Se la stampa inglese e quella americana, che da fronti opposti si sono occupate a lungo del delitto di Perugia, leggeranno le motivazioni - depositate ieri - della sentenza della Cassazione che ha chiuso definitivamente il caso, l'immagine del nostro sistema giudiziario non ne uscirà migliorata. Perché nelle 52 pagine in cui assolvono definitivamente Amanda Knox e Raffaele Sollecito dall'accusa di avere ucciso - la sera dell'1 novembre 2007 - la giovane Meredith Kercher, i giudici della Quinta sezione usano la clava verso buona parte di chi ha lavorato al caso: gli investigatori e la polizia, in primo luogo; ma anche i giudici dei processi precedenti, che hanno dato vita a un andirivieni di condanne e di assoluzioni incomprensibili all'opinione pubblica.
Per la Cassazione, è sicuro che Amanda fosse nella casa del delitto, e Raffaele era con lei: ma le certezze si fermano qui. Nulla dimostra che abbiano aiutato Patrick Guede ad uccidere la ragazza americana. Eppure le prove si sarebbero potute trovare, se il «deprecabile pressapochismo nella fase delle indagini preliminari» non avesse causato danni irreparabili: il caso più eclatante riguarda il gancio del reggiseno di Meredith, abbandonato sul pavimento della stanza del delitto, per 46 giorni durante i quali «vi furono altri accessi degli inquirenti che rovistarono ovunque spostando mobili ed arredi. Il gancetto fu forse calpestato o comunque spostato. All'atto della repertazione, il gancetto veniva passato di mano in mano degli operanti che peraltro indossavano guanti in lattice sporchi»: un comportamento che rende inattendibile qualunque analisi del Dna. Ma c'è anche la «discutibile scelta strategica dei genetisti della polizia scientifica» che distrussero le minime tracce presenti su un coltello a casa di Amanda, rendendo impossibile capire se si trattasse di sangue o altro Dna. Fino all'episodio più surreale, i computer di Amanda e Meredith «incredibilmente bruciati da improvvide manovre degli inquirenti».
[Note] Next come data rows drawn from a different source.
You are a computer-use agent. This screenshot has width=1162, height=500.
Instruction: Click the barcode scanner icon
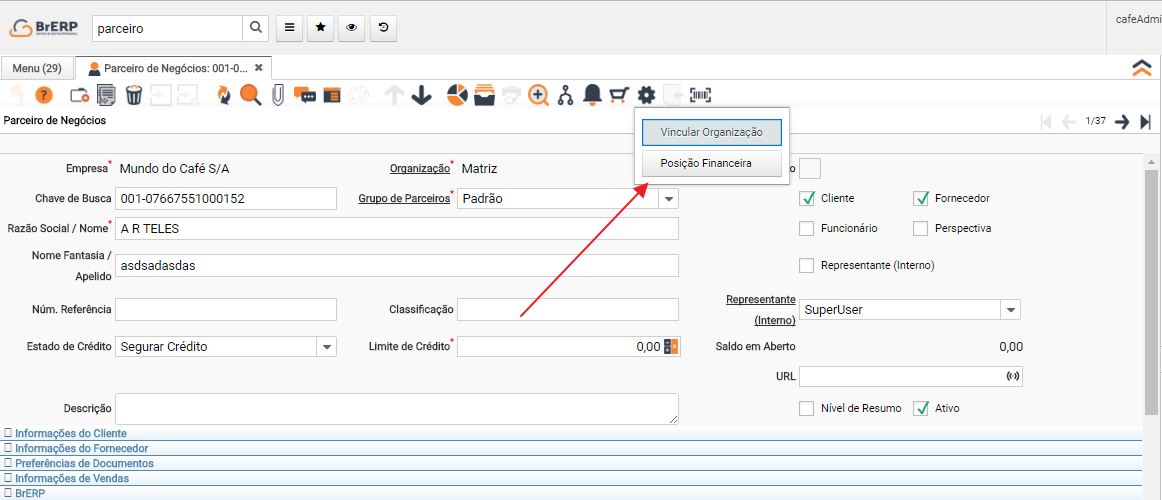pyautogui.click(x=700, y=95)
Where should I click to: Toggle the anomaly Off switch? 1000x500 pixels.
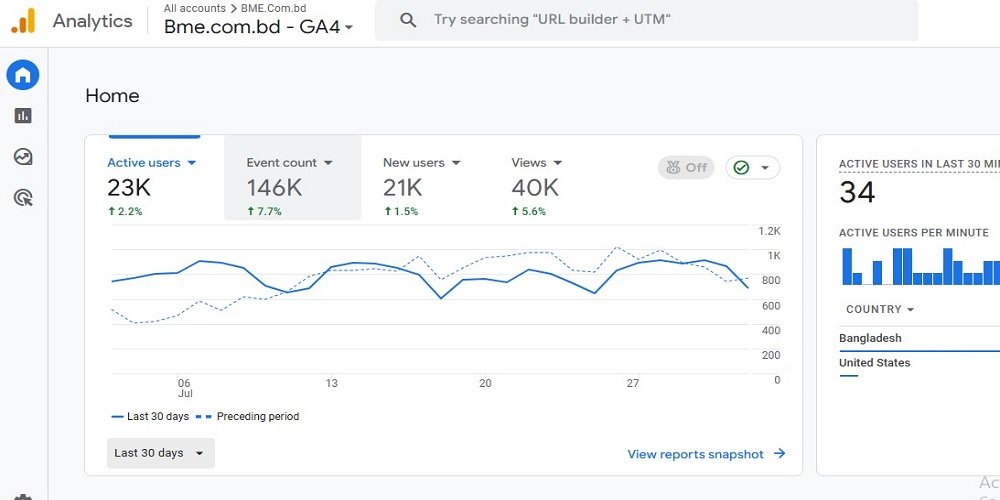[x=686, y=168]

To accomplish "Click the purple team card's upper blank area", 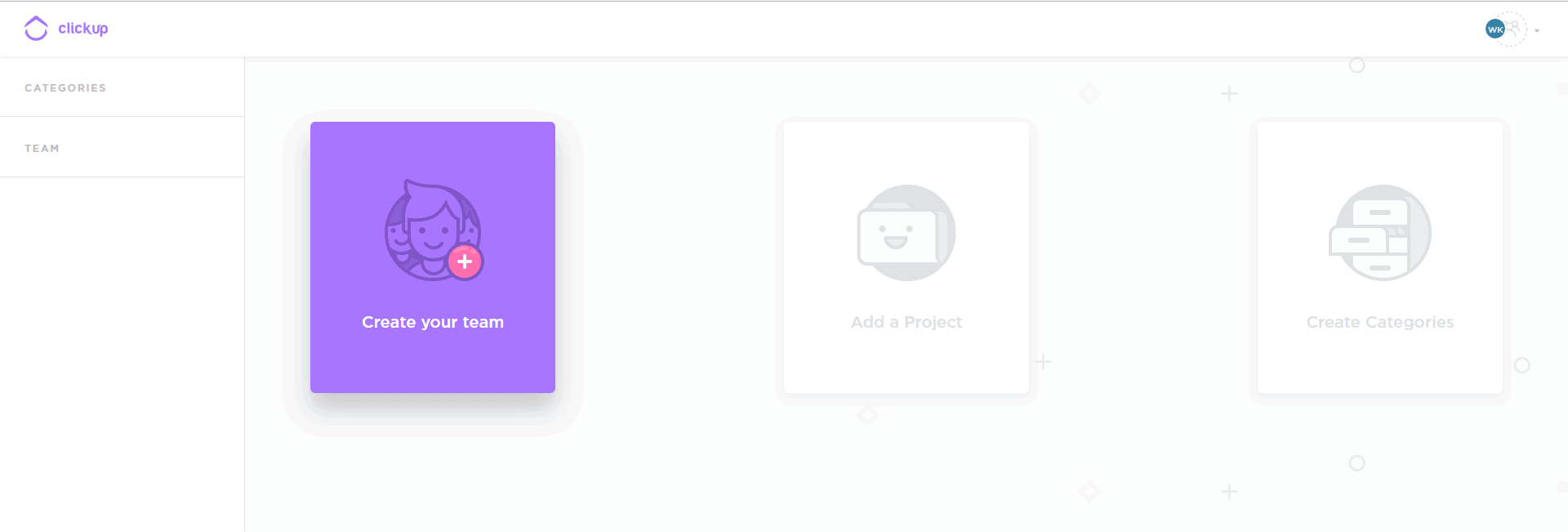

«Clamorose defaillances, amnesie investigative, colpevoli omissioni»: figlie anche della «spasmodica ricerca di uno o più colpevoli da consegnare all'opinione pubblica internazionale». I giudici di Firenze che, ciò nonostante, condannarono Amanda e Raffaele vengono accusati di avere voluto «ovviare a incolmabili vuoti investigativi» con argomenti logici «meramente assertivi ed apodittici» e con «vistosi errori»; e ce n'è anche per la Cassazione che nel 2013 annullò le prime assoluzioni, facendo «incursione nel merito e debordando dai limiti istituzionali».
Ora il caso è chiuso, con un solo colpevole: Rudy Guede, l'ivoriano condannato in via definitiva a 16 anni, come esecutore materiale «in concorso con altri». Ma chi erano i suoi complici, se Amanda e Raffaele sono innocenti? Giulia Bongiorno, legale di Sollecito, spiega che «i complici non esistevano, Guede ha fatto tutto da solo»; e le sentenze che lo condannarono scrivendo il contrario sono frutto delle lacune dell'indagine. La Cassazione, a dire il vero, anche ieri scrive che non fu così: Guede non può avere ucciso Meredith senza aiuti.
Ma è certa «l'impossibilità che sulla scena dell'omicidio non fossero residuate tracce» di Sollecito e della Knox «in caso di loro partecipazione all'omicidio». Ma le tracce non ci sono: «Un monolite invalicabile».Vittoria doppia per la Bongiorno che annuncia una «richiesta di risarcimento per ingiusta detenzione».